A cosmetics firm in Singapore is in hot water for a racist ad that begins with a man dumping his girlfriend for a lighter-skinned woman. So the distraught ex tries a skin-lightening cream, White Pearl — the subject of the advertisement — and turns lighter-skinned, wins her boyfriend back and even becomes a famous actress.
That’s the premise of a new play, “White Pearl,” which will premiere in North America next month at Washington’s Studio Theatre. The play completed a run in London earlier this year.
Does the story sound familiar?
In 2017, a body lotion advertisement for the brand Dove came under fire for showing a black woman taking her shirt off to reveal a white woman. Many called for a boycott of the brand’s products.
In 2016, a Shanghai-based laundry detergent firm was slammed for a similarly offensive commercial – depicting a woman tossing a black man into the washing machine, transforming him into a fair-skinned Chinese man.

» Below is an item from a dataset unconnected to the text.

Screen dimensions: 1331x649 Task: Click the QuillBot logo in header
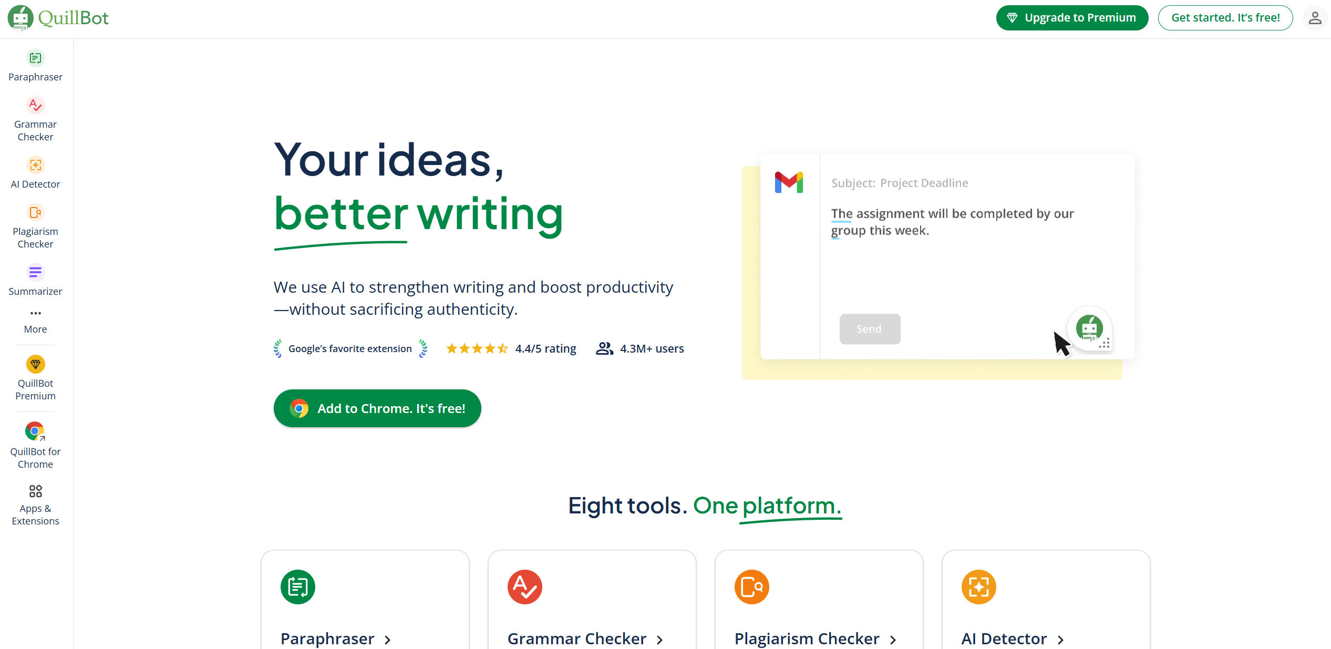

Drawing inspiration from these real-life marketing disasters, “White Pearl” attempts a satirical look – in “black comedy” fashion, as its playwright, Anchuli Felicia King, who is Thai Australian, puts it – at the obsession over porcelain complexion and intra-race discrimination.

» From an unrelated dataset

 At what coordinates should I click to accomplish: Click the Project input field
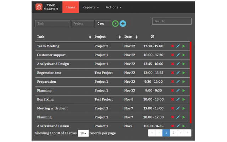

“One of the things this play explores is how the beauty industry monetizes women’s shame. It exploits oppressive beauty standards around the world,” said King. The play, her debut, will also be staged in Sydney, Australia.
Its six main characters – women in the firm hit by the public relations crisis – are of different Asian ethnicities. They include an Indian Singaporean as a boss with years of British education; a Singlish-spouting Singaporean as the second-in-command; a Thai American “valley girl”; and a Japanese, a South Korean and a Chinese woman. The seventh and only male character is French.
A rapidly growing industry around the world, skin-bleaching products and services are estimated to reach a valuation of $24 billion in the next decade, despite the potential hazards, which range from poisoning to organ failure.
Asian women, in particular, are found to be especially concerned about skin tone, and King thinks this is due to their shared history of colonialism. “There is a culturally specific set of social dynamics around whiteness, among many Asian communities,” King said.
Joanne L. Rondilla, an assistant professor of Asian American studies at San Jose State University and a co-author of “Is Lighter Better?: Skin-Tone Discrimination Among Asian Americans,” says skin color is not only vanity for Asians, but a sign of social standing.
“Historically, in many parts of Asia, skin tone marked your class. If you are lighter-skinned, one will infer that you are well-to-do enough and not have been subject to fieldwork under the sun,” she said.
Rondilla agreed that colonial history played a huge role in influencing the modern-day bleaching trends. “Colonial thinking exacerbates color lines,” she said. “A lot of skin-lightening products in Asia are marketed with language that centers on ‘perfection,’ sending the message that the prospective users, as they are now, are not valued. It’s infuriating.”
This obsession has even crept into everyday interactions. “I grew up in a family where skin tone seems to be the favorite conversation topic at dinner parties,” Rondilla said, citing her own experiences as a young Filipino American.
Several cast members of “White Pearl,” which runs from Nov. 6 to Dec. 8, agree.
Resa Mishina, a Japanese native, said that in her home country, there is a culture of “idealizing Caucasians.” “Having a lighter skin tone, along with other things like dyeing hair and colored contact lenses, are popular in that way,” she said.
Zachary Fall, who, as Franco-American, is the only cast member not of Asian descent, concurred. “As a blond, blue-eyed kid visiting China, I always noticed that the locals were curious about how I looked, but only had a very superficial understanding why,” he said.
Shanta Parasuraman, an actor-musician who is Indian American, said that while she has no strong intention to lighten her skin, “it would bother” her if she got darker. “I don’t know who or what influenced me, but beauty standards have this unspoken, insidious way of seeping into us without our slightest awareness,” she said.
But for the Singaporean actor Jody Doo, darker skin is, in fact, a reminder of hard work and love.
“My dad has a car mechanic business. His work involves hours under the brutal Singapore sun,” Doo said. “His darker skin is a true testament of his love for us.”
Doo and fellow cast member Narea Kang, who is Korean American, said they never desired to lighten their skin, but acknowledged that they were born into light-skinned ethnic groups.
In “White Pearl,” King uses skin tone as a tool to deconstruct Asia as a cultural monolith – in addition to other elements, like dialects and nonnative English voices. “I wanted to explode the notion that ‘Asian-ness’ can be so easily defined,” she said.
To better reflect the nuances unique to each ethnicity represented, director Desdemona Chiang has given actors the liberty to take it away with their accents.
“The play depicts intraracial racism using six different Asians of varying backgrounds, skin tones and English proficiencies,” said Chiang, noting that five of the seven actors are from or have lived in the cities their characters are from. “We wanted to cast appropriately so these cultural nuances can be reflected on stage.”